Breaking ‘the walls of separation’

About 55 teenagers and 30 adult volunteers sat in a huge circle in the gym at Pine Lake Covenant Church in Sammamish last week.

About 55 teenagers and 30 adult volunteers sat in a huge circle in the gym at Pine Lake Covenant Church in Sammamish last week.

“Take a really good look at everybody in this circle,” said Berenice Meza, one of the two leaders of Sammamish Challenge Day 2008, an all-day educational event put on a Redmond nonprofit with sessions on Aug. 20 and 21. “What do you think a person who looks like that or like this could be like?”

At the beginning of the event, most of the participants only knew each other by the brand of their shoes or which clique they belong to in school. By the end of the day, many realized exactly how much they have in common.

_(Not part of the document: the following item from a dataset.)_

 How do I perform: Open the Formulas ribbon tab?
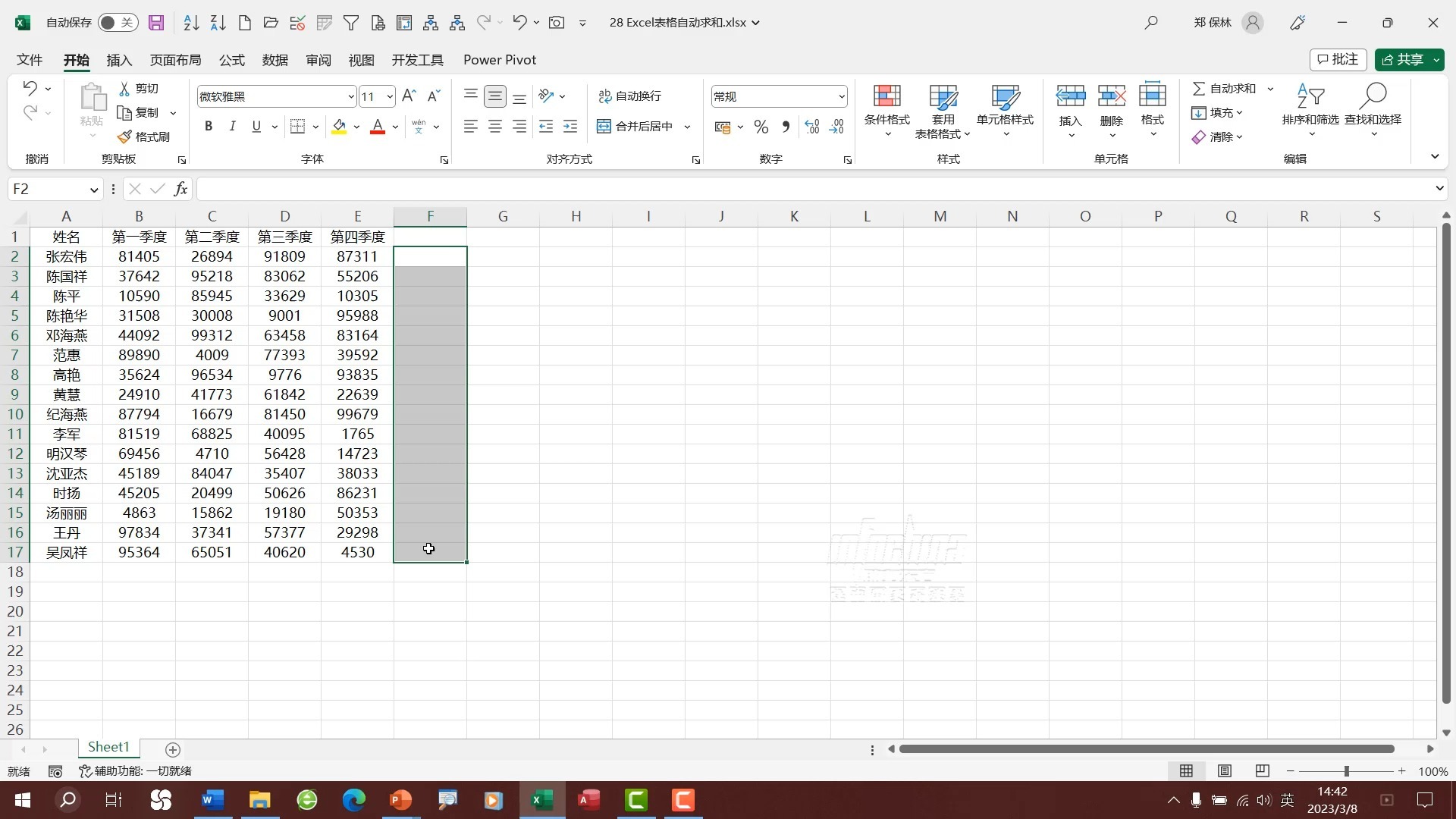click(x=231, y=60)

“I got to know more about the people that I went to school with and it made me feel like I wasn’t as alone,” said Payan Farahani, an eigth grader at Inglewood Junior High School.

Through a variety of exercises, Meza and her partner Chris Foster exposed issues that many youth experience but often endure without support. They talked about everything from bullying to eating disorders, drug and alcohol abuse to suicide.

“We want to break the walls of separation,” Meza said. “It’s kind of an eye-opener – ‘wow, I’m not the only one going through this.’”

The Challenge Day program began over 20 years ago and now travels to cities all over the United States and Canada. It was endorsed by Oprah in November 2006.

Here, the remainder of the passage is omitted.